Berlin family charged with running multi-million-euro mail order weed business

Berlin family charged with running multi-million-euro mail order weed business

A mother, father and son in Berlin have been charged by police for allegedly organising a multi-million-euro cannabis postal distribution service.

Berlin police charge family over cannabis postal service worth millions

Police in Berlin have charged a mother, father and their son for organising a weed dealing service via post. The parents, who are both 63 years old, and their 31-year-old son are expected to have turned over around 4,8 million euros from the business.

With the help of two further accomplices the family are said to have run multiple online shops on the darknet since May 2021. There patrons could order anywhere between 5 and 30 grams of weed which would be sent to them by post. 

Authorities were alerted when postal workers began to notice suspicious packages at distribution centres, resulting in around 1.300 packages containing cannabis not being delivered. In June this year the police found drugs, weapons and 450.000 euros in cash at the family’s house. According to the dpa, police discovered that the weed sold was being grown at four professional-level cultivation centres in Bavaria.

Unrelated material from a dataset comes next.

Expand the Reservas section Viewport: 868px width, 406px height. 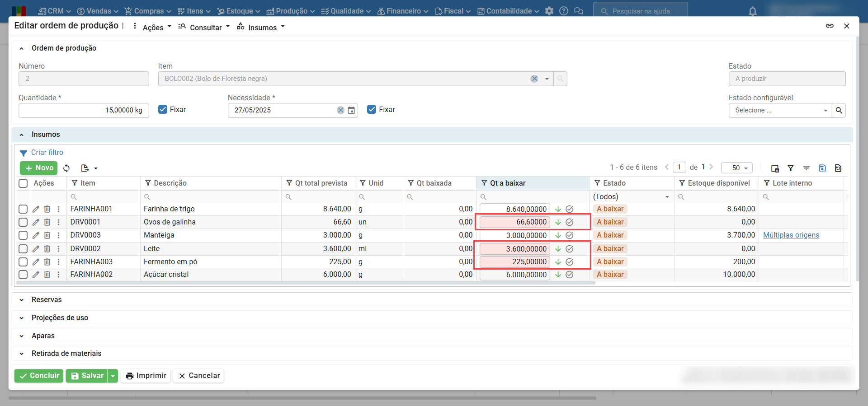pyautogui.click(x=47, y=300)
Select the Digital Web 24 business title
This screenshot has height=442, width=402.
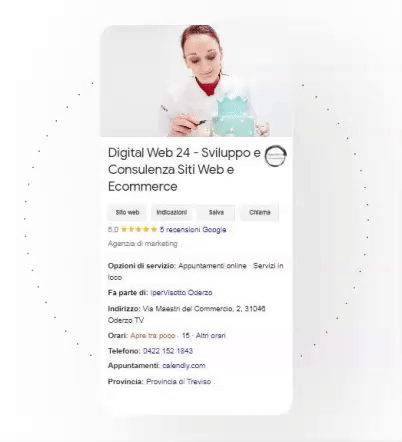184,169
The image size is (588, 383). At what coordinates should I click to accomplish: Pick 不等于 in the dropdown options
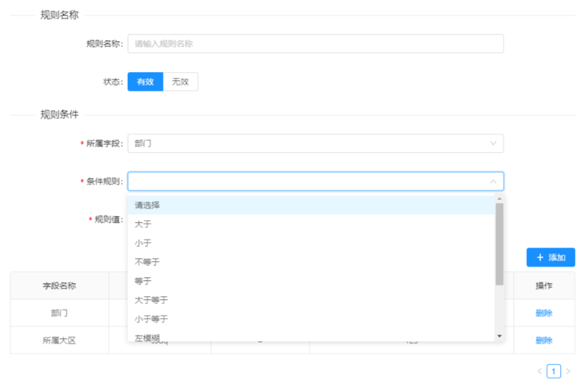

In the Tagesspiegel newspaper it was reported that over a 13-month period the family sent 60.000 packages, collectively containing around 600 kilograms of cannabis. This week, the public prosecution service in Berlin charged the family and their accomplices with gang-related armed trafficking of narcotics.

Marijuana decriminalisation progressing in Germany

The verdict comes less than a week since Germany’s health minister, Karl Lauterbach, announced details of the traffic light coalition’s plan to decriminalise marijuana. According to Lauterbach’s draft outline, people over the age of 18 will be able to buy and carry up to 20 grams of cannabis without facing any criminal punishment. People will also be able to grow up to three plants for personal consumption.

“If this law comes to pass, it would be the most liberal project to legalise cannabis in Europe, but also the most regulated market,” Lauterbach said at a press conference in Berlin last Wednesday, following the draft’s publication. “It could be a model for Europe,” he added.

It is yet unknown when Germany’s decriminalisation laws will come into effect. While some say it could be as early as the end of the year, justice minister Marco Buschmann hopes that the first joint will be sold legally in Germany in spring 2023.